Что касается «удельных князей» или «русских касиков», то большая часть из них возглавляла в 1993—1999 гг. автономные республики в составе Российской Федерации. Невразумительный статус автономии позволял местному авторитаризму развиваться до максимальных пределов, допускаемых конституцией, и далеко за эти пределы. Президент Минтимер Шаймиев в Татарстане или калмыцкий «хан» Кирсан Илюмжинов с оппозицией не особенно церемонились. Выборы с единственным кандидатом, подавление оппозиционной прессы, а в Калмыкии и политические убийства стали обычной практикой. Однако принадлежность к национальным меньшинствам, давая определенные преимущества «ханам», одновременно ограничивала их политические амбиции. Вот почему наиболее влиятельным из «удельных князей» стал все же мэр Москвы Юрий Лужков. Хотя политическая практика в столице не доходила до таких крайностей, как в автономиях, наблюдатели дружно признавали, что правит он в своей вотчине «твердой, порой даже очень твердой рукой»[172]. В методах Лужкова было многое от «красных губернаторов». Та же ставка на патернализм, демонстративная забота о социальных программах, та же публичность и «народность» власти — мэр самолично открывает чуть ли не каждое новое здание, построенное в городе, он позирует в кепке среди восторженной толпы, постоянно рассказывает о том, как заботится о бедных. В столице развивался своеобразный муниципальный госкапитализм, при котором городская администрация оказывалась и главным инвестором, и основным заказчиком многочисленных проектов, порой весьма прибыльных. Однако в отличие от «красных» губернаторов, делавших ставку на сохранение остатков промышленности, лужковская империя основывалась на своеобразной финансовой ренте.

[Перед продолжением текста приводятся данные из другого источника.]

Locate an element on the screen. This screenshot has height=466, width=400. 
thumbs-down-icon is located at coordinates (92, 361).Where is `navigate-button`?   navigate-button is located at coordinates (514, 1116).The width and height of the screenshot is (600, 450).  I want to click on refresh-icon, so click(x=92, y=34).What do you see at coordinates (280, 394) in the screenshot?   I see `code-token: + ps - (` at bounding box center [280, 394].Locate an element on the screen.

Как всегда бывает в условиях периферийного капитализма, взаимоотношения между глобальным «центром» и «периферией» естественным образом воспроизводились внутри страны. Точно так же, как по отношению к России «центром» выступали Западная Европа и США, по отношению ко всей России финансовым и деловым центром была Москва. Стихийная централизация капитала гарантировала постоянное перераспределение средств в ее пользу. В 1993—1996 гг. на Москву приходилось порядка 50% иностранных инвестиций. По мере нарастания инвестиционного кризиса эта диспропорция только усиливалась. «В 1997—1998 гг. для России был характерен не только общий спад инвестиционной активности отечественных инвесторов, — пишет Ирина Богачева, — но и дальнейшая концентрация прямых иностранных инвестиций в Москве. В 1997 г. в столице было сосредоточено около 80% общего годового объема прямых иностранных инвестиций...»[173]

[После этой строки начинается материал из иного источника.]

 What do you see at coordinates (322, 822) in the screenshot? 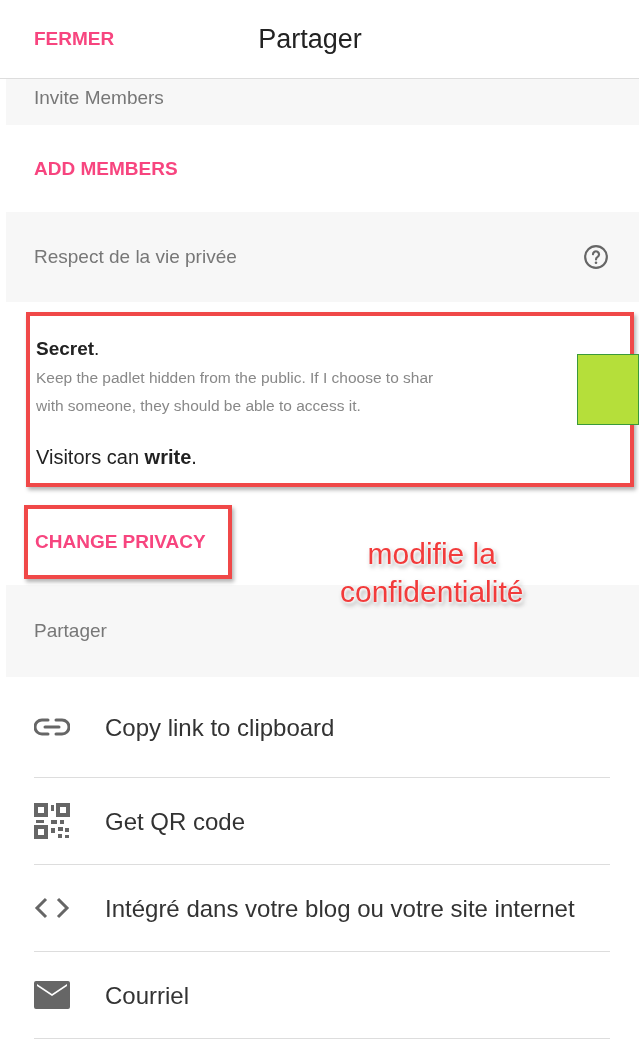
I see `share-option: Get QR code` at bounding box center [322, 822].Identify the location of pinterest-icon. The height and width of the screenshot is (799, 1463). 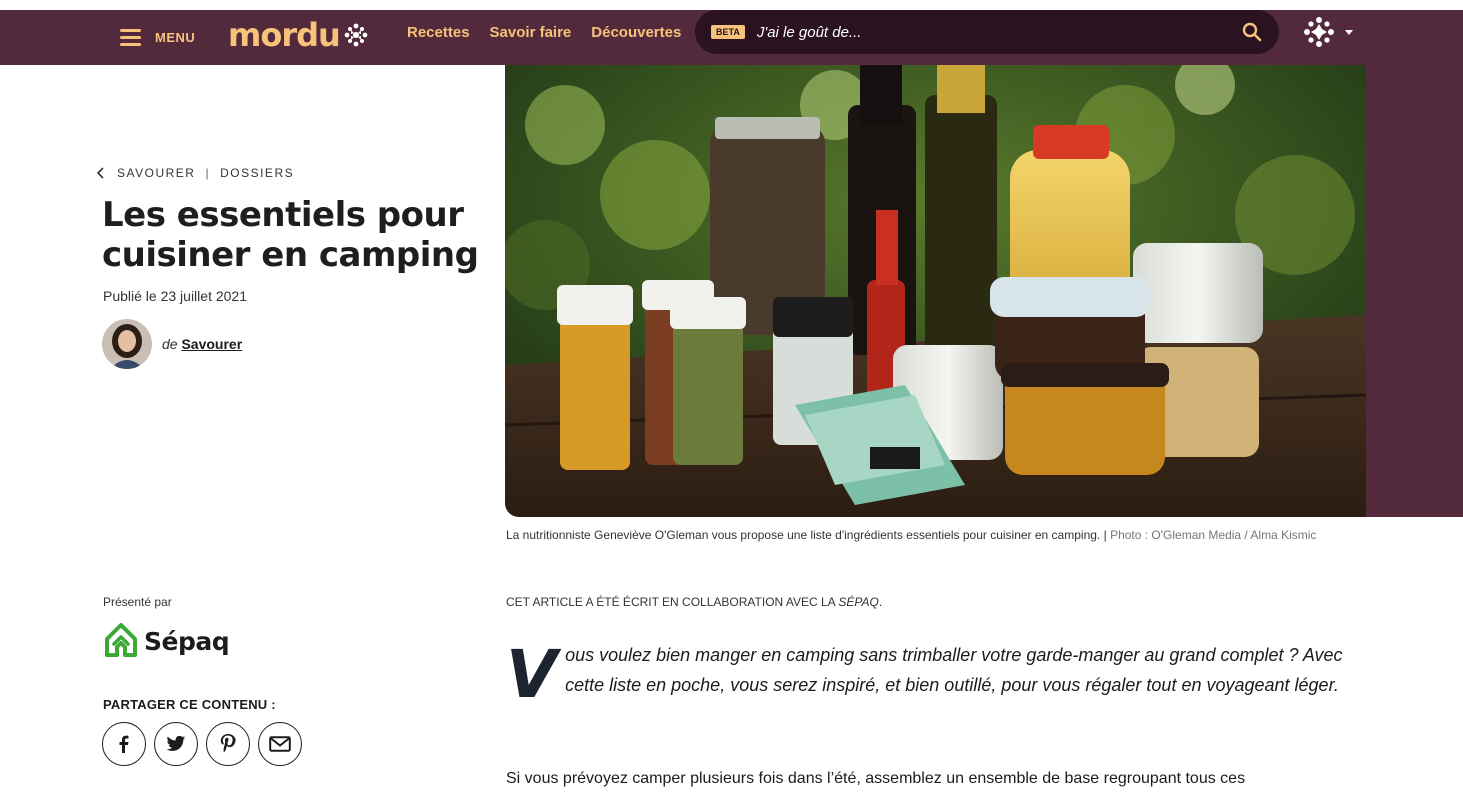
(228, 744).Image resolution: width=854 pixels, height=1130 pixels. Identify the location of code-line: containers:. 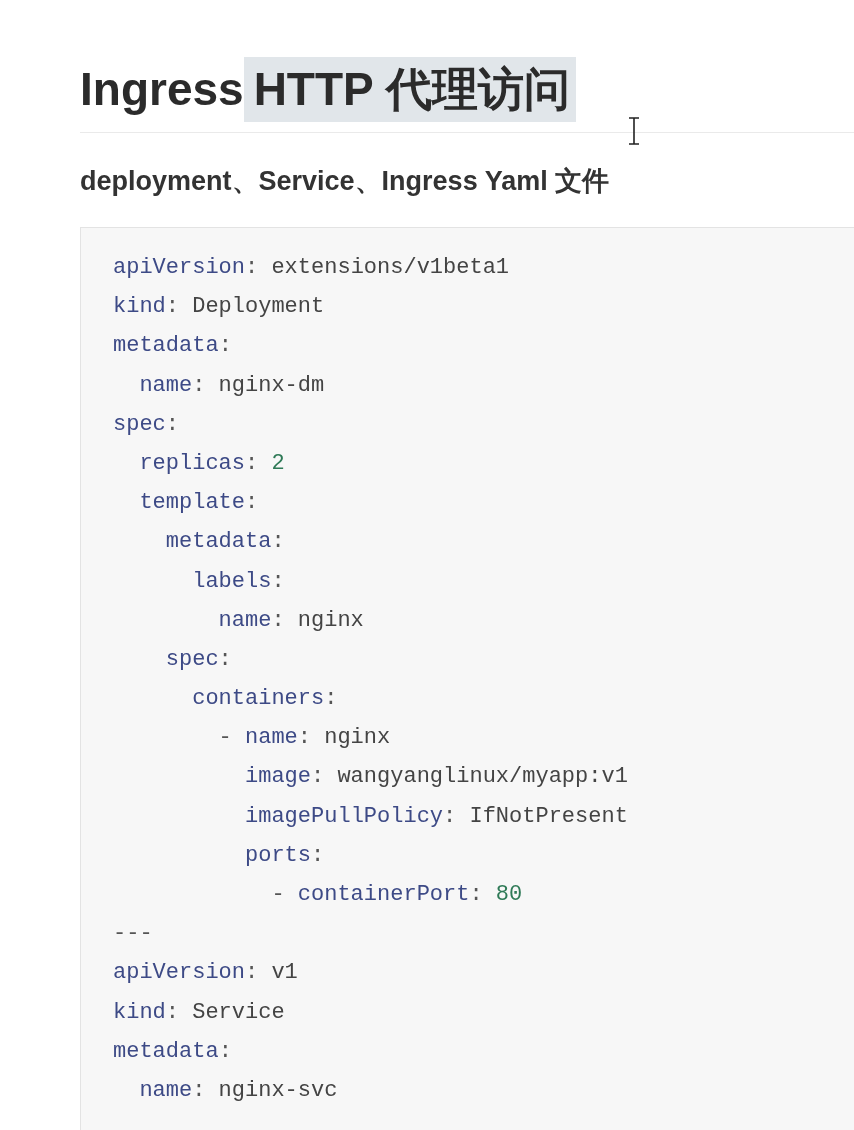
(265, 700). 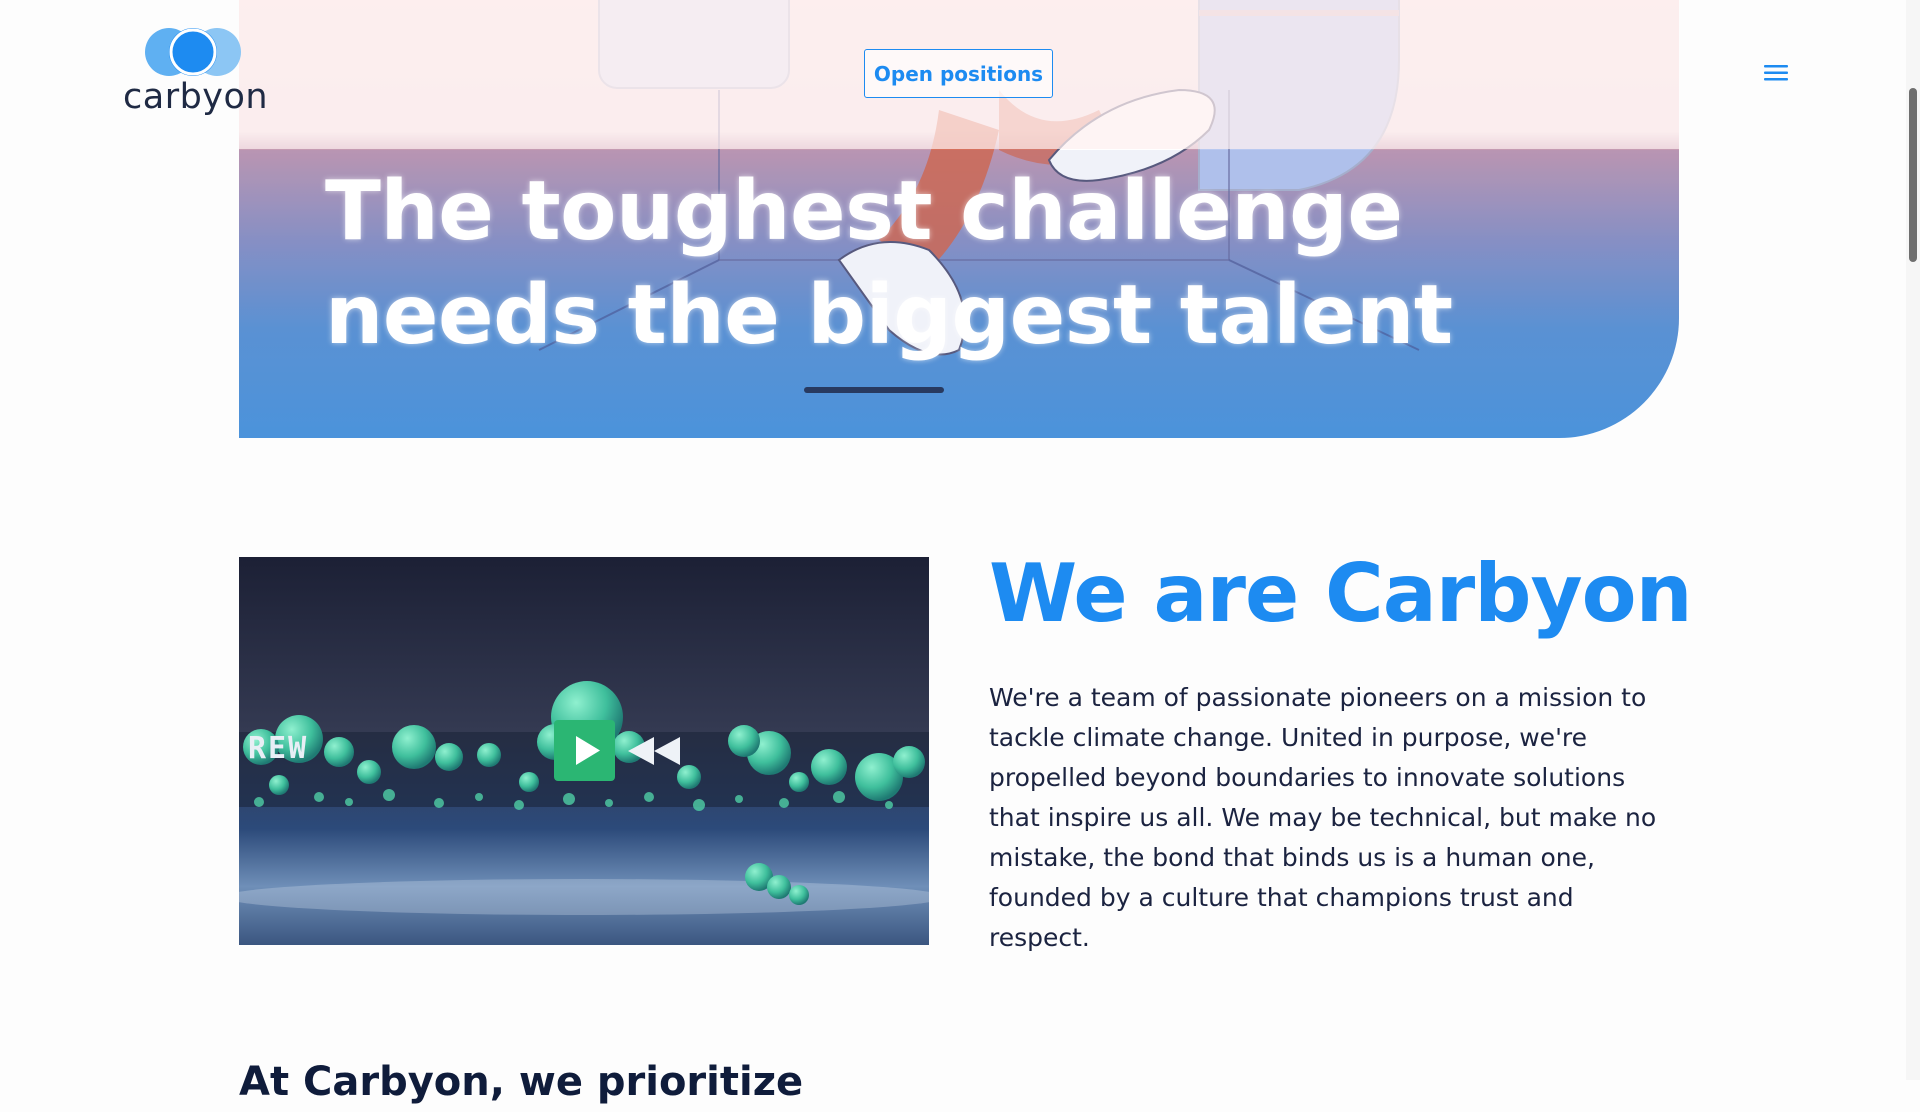 What do you see at coordinates (278, 748) in the screenshot?
I see `video-rew-label: REW` at bounding box center [278, 748].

Большая часть отечественного финансового капитала была также сосредоточена в столице. Именно здесь находились штаб-квартиры основных корпораций, тут они и платили налоги. Строительство и операции с недвижимостью стали важнейшими отраслями муниципального бизнеса, а городская бюрократия развила своеобразный симбиоз с частным сектором, кормившимся от ее заказов и подкармливавшим ее различными «пожертвованиями». Здесь же был достигнут своеобразный «трипартизм» — профсоюзы и предприниматели в равной степени оказались подчинены жесткому контролю аппарата, который поощрял «своих» и ставил на место непослушных.